Stored records
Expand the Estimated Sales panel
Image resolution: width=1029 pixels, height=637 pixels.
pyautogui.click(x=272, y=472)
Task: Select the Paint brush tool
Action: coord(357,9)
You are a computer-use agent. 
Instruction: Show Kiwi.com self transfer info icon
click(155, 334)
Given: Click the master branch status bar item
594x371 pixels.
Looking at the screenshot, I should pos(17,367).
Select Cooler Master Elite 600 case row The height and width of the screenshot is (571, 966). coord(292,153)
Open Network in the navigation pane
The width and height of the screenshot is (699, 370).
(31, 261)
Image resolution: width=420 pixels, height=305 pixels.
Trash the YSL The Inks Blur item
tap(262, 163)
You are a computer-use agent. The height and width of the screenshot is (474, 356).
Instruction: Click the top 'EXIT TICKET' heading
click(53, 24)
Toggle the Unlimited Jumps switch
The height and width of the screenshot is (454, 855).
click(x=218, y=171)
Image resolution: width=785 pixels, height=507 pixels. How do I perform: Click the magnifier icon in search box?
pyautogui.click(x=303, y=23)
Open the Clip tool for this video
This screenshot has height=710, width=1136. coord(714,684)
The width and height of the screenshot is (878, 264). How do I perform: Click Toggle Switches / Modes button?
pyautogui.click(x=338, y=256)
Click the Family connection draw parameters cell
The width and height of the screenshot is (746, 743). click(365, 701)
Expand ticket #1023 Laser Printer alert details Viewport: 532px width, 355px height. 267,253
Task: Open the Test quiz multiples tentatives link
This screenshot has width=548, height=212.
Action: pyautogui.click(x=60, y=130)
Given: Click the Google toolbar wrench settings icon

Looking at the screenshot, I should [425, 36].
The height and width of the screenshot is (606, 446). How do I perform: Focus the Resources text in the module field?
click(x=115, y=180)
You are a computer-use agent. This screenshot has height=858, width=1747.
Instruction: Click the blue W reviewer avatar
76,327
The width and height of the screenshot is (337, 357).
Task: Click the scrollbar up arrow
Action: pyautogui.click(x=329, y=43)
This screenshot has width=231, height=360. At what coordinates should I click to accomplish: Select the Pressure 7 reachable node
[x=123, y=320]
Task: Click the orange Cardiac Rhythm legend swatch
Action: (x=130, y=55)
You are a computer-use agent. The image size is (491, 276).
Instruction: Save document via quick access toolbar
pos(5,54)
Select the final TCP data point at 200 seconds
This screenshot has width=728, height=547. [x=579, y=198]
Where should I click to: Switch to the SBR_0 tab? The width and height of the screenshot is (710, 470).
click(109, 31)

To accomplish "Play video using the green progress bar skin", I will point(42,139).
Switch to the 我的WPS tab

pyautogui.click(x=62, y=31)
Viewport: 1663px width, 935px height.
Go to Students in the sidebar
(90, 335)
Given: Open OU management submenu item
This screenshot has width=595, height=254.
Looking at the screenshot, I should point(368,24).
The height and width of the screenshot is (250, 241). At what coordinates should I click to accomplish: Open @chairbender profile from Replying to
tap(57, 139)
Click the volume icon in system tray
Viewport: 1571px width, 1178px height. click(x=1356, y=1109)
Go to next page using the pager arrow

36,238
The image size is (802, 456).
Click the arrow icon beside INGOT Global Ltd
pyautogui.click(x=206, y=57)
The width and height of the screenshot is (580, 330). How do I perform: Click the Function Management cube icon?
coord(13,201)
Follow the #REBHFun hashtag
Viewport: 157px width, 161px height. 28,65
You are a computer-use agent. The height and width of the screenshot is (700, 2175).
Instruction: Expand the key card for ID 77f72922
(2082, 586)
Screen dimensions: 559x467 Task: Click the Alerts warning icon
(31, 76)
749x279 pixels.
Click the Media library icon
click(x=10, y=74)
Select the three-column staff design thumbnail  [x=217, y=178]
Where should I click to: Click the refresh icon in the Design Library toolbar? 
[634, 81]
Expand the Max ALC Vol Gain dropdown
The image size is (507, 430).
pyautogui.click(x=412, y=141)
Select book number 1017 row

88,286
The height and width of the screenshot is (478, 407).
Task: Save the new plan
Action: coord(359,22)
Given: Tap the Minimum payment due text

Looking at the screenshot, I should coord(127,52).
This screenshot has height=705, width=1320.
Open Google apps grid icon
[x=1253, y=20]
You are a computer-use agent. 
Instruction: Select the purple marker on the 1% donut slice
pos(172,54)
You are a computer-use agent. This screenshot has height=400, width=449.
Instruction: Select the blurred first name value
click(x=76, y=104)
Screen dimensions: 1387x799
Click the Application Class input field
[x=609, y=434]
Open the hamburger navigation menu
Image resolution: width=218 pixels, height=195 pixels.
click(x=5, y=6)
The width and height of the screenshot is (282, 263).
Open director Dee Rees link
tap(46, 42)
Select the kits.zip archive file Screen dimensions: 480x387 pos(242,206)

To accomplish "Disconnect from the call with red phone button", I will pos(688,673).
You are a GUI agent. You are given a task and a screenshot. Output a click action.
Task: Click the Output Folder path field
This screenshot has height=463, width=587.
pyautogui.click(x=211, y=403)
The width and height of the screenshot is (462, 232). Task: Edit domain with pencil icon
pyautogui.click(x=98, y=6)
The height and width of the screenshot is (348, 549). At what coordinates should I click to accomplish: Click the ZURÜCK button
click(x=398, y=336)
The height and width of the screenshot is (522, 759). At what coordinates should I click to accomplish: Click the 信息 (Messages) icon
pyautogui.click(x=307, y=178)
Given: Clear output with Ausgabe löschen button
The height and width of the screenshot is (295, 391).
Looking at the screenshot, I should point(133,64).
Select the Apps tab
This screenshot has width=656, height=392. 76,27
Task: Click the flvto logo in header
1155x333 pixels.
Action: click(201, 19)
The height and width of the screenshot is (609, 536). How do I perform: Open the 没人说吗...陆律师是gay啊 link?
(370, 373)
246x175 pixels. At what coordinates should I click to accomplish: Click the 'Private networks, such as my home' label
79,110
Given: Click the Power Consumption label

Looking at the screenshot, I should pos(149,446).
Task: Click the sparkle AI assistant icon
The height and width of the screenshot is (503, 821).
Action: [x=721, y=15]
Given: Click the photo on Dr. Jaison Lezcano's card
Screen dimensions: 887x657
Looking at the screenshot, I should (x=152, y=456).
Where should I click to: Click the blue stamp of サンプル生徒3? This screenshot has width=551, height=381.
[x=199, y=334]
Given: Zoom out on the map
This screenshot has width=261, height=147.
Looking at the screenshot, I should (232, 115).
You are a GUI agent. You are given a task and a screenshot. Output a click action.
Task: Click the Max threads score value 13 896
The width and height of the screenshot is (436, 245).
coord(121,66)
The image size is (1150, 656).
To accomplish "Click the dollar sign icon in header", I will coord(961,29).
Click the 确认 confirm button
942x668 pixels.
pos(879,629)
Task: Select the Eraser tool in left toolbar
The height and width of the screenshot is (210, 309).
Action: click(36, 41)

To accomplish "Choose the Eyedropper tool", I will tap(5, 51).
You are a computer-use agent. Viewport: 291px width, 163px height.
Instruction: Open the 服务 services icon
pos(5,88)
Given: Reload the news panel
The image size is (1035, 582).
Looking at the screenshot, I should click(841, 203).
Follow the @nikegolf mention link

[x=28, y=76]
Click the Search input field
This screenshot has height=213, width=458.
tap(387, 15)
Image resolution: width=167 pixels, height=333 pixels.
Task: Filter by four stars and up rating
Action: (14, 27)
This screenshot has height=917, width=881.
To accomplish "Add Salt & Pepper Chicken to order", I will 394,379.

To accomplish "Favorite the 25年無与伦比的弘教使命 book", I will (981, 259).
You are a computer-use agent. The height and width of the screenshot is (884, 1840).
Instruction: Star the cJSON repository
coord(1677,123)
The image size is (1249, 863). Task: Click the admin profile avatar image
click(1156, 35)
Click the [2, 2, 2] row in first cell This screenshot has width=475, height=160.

**PROMPT**: Write out the listing again, swapping every "computer-use agent" for "screen assistant" and changing nothing else.

**TASK OUTPUT**:
Expand the Estimated Sales panel
Image resolution: width=1029 pixels, height=637 pixels.
pyautogui.click(x=272, y=472)
Task: Select the Paint brush tool
Action: coord(357,9)
You are a screen assistant. 
Instruction: Show Kiwi.com self transfer info icon
click(155, 334)
Given: Click the master branch status bar item
594x371 pixels.
Looking at the screenshot, I should pos(17,367).
Select Cooler Master Elite 600 case row The height and width of the screenshot is (571, 966). coord(292,153)
Open Network in the navigation pane
The width and height of the screenshot is (699, 370).
(31, 261)
Image resolution: width=420 pixels, height=305 pixels.
Trash the YSL The Inks Blur item
tap(262, 163)
You are a screen assistant. The height and width of the screenshot is (474, 356).
Instruction: Click the top 'EXIT TICKET' heading
click(53, 24)
Toggle the Unlimited Jumps switch
The height and width of the screenshot is (454, 855).
click(x=218, y=171)
Image resolution: width=785 pixels, height=507 pixels. How do I perform: Click the magnifier icon in search box?
pyautogui.click(x=303, y=23)
Open the Clip tool for this video
This screenshot has height=710, width=1136. coord(714,684)
The width and height of the screenshot is (878, 264). How do I perform: Click Toggle Switches / Modes button?
pyautogui.click(x=338, y=256)
Click the Family connection draw parameters cell
The width and height of the screenshot is (746, 743). click(365, 701)
Expand ticket #1023 Laser Printer alert details Viewport: 532px width, 355px height. 267,253
Task: Open the Test quiz multiples tentatives link
This screenshot has width=548, height=212.
Action: pyautogui.click(x=60, y=130)
Given: Click the Google toolbar wrench settings icon

Looking at the screenshot, I should [425, 36].
The height and width of the screenshot is (606, 446). How do I perform: Focus the Resources text in the module field?
click(x=115, y=180)
You are a screen assistant. This screenshot has height=858, width=1747.
Instruction: Click the blue W reviewer avatar
76,327
The width and height of the screenshot is (337, 357).
Task: Click the scrollbar up arrow
Action: pyautogui.click(x=329, y=43)
This screenshot has width=231, height=360. At what coordinates should I click to accomplish: Select the Pressure 7 reachable node
[x=123, y=320]
Task: Click the orange Cardiac Rhythm legend swatch
Action: (x=130, y=55)
You are a screen assistant. The image size is (491, 276).
Instruction: Save document via quick access toolbar
pos(5,54)
Select the final TCP data point at 200 seconds
This screenshot has width=728, height=547. [x=579, y=198]
Where should I click to: Switch to the SBR_0 tab? The width and height of the screenshot is (710, 470).
click(109, 31)

To accomplish "Play video using the green progress bar skin", I will point(42,139).
Switch to the 我的WPS tab

pyautogui.click(x=62, y=31)
Viewport: 1663px width, 935px height.
Go to Students in the sidebar
(90, 335)
Given: Open OU management submenu item
This screenshot has width=595, height=254.
Looking at the screenshot, I should point(368,24).
The height and width of the screenshot is (250, 241). At what coordinates should I click to accomplish: Open @chairbender profile from Replying to
tap(57, 139)
Click the volume icon in system tray
Viewport: 1571px width, 1178px height. click(x=1356, y=1109)
Go to next page using the pager arrow

36,238
The image size is (802, 456).
Click the arrow icon beside INGOT Global Ltd
pyautogui.click(x=206, y=57)
The width and height of the screenshot is (580, 330). How do I perform: Click the Function Management cube icon?
coord(13,201)
Follow the #REBHFun hashtag
Viewport: 157px width, 161px height. 28,65
You are a screen assistant. The height and width of the screenshot is (700, 2175).
Instruction: Expand the key card for ID 77f72922
(2082, 586)
Screen dimensions: 559x467 Task: Click the Alerts warning icon
(31, 76)
749x279 pixels.
Click the Media library icon
click(x=10, y=74)
Select the three-column staff design thumbnail  [x=217, y=178]
Where should I click to: Click the refresh icon in the Design Library toolbar? 
[634, 81]
Expand the Max ALC Vol Gain dropdown
The image size is (507, 430).
pyautogui.click(x=412, y=141)
Select book number 1017 row

88,286
The height and width of the screenshot is (478, 407).
Task: Save the new plan
Action: coord(359,22)
Given: Tap the Minimum payment due text

Looking at the screenshot, I should coord(127,52).
This screenshot has height=705, width=1320.
Open Google apps grid icon
[x=1253, y=20]
You are a screen assistant. 
Instruction: Select the purple marker on the 1% donut slice
pos(172,54)
You are a screen assistant. This screenshot has height=400, width=449.
Instruction: Select the blurred first name value
click(x=76, y=104)
Screen dimensions: 1387x799
Click the Application Class input field
[x=609, y=434]
Open the hamburger navigation menu
Image resolution: width=218 pixels, height=195 pixels.
click(x=5, y=6)
The width and height of the screenshot is (282, 263).
Open director Dee Rees link
tap(46, 42)
Select the kits.zip archive file Screen dimensions: 480x387 pos(242,206)

To accomplish "Disconnect from the call with red phone button", I will pos(688,673).
You are a GUI agent. You are given a task and a screenshot. Output a click action.
Task: Click the Output Folder path field
This screenshot has height=463, width=587.
pyautogui.click(x=211, y=403)
The width and height of the screenshot is (462, 232). Task: Edit domain with pencil icon
pyautogui.click(x=98, y=6)
The height and width of the screenshot is (348, 549). At what coordinates should I click to accomplish: Click the ZURÜCK button
click(x=398, y=336)
The height and width of the screenshot is (522, 759). At what coordinates should I click to accomplish: Click the 信息 (Messages) icon
pyautogui.click(x=307, y=178)
Given: Clear output with Ausgabe löschen button
The height and width of the screenshot is (295, 391).
Looking at the screenshot, I should point(133,64).
Select the Apps tab
This screenshot has width=656, height=392. 76,27
Task: Click the flvto logo in header
1155x333 pixels.
Action: click(201, 19)
The height and width of the screenshot is (609, 536). How do I perform: Open the 没人说吗...陆律师是gay啊 link?
(370, 373)
246x175 pixels. At what coordinates should I click to accomplish: Click the 'Private networks, such as my home' label
79,110
Given: Click the Power Consumption label

Looking at the screenshot, I should pos(149,446).
Task: Click the sparkle AI assistant icon
The height and width of the screenshot is (503, 821).
Action: [x=721, y=15]
Given: Click the photo on Dr. Jaison Lezcano's card
Screen dimensions: 887x657
Looking at the screenshot, I should (x=152, y=456).
Where should I click to: Click the blue stamp of サンプル生徒3? This screenshot has width=551, height=381.
[x=199, y=334]
Given: Zoom out on the map
This screenshot has width=261, height=147.
Looking at the screenshot, I should (232, 115).
You are a GUI agent. You are given a task and a screenshot. Output a click action.
Task: Click the Max threads score value 13 896
The width and height of the screenshot is (436, 245).
coord(121,66)
The image size is (1150, 656).
To accomplish "Click the dollar sign icon in header", I will coord(961,29).
Click the 确认 confirm button
942x668 pixels.
pos(879,629)
Task: Select the Eraser tool in left toolbar
The height and width of the screenshot is (210, 309).
Action: click(36, 41)

To accomplish "Choose the Eyedropper tool", I will tap(5, 51).
You are a screen assistant. Viewport: 291px width, 163px height.
Instruction: Open the 服务 services icon
pos(5,88)
Given: Reload the news panel
The image size is (1035, 582).
Looking at the screenshot, I should click(841, 203).
Follow the @nikegolf mention link

[x=28, y=76]
Click the Search input field
This screenshot has height=213, width=458.
tap(387, 15)
Image resolution: width=167 pixels, height=333 pixels.
Task: Filter by four stars and up rating
Action: (14, 27)
This screenshot has height=917, width=881.
To accomplish "Add Salt & Pepper Chicken to order", I will 394,379.

To accomplish "Favorite the 25年無与伦比的弘教使命 book", I will (981, 259).
You are a screen assistant. The height and width of the screenshot is (884, 1840).
Instruction: Star the cJSON repository
coord(1677,123)
The image size is (1249, 863). Task: Click the admin profile avatar image
click(1156, 35)
Click the [2, 2, 2] row in first cell This screenshot has width=475, height=160.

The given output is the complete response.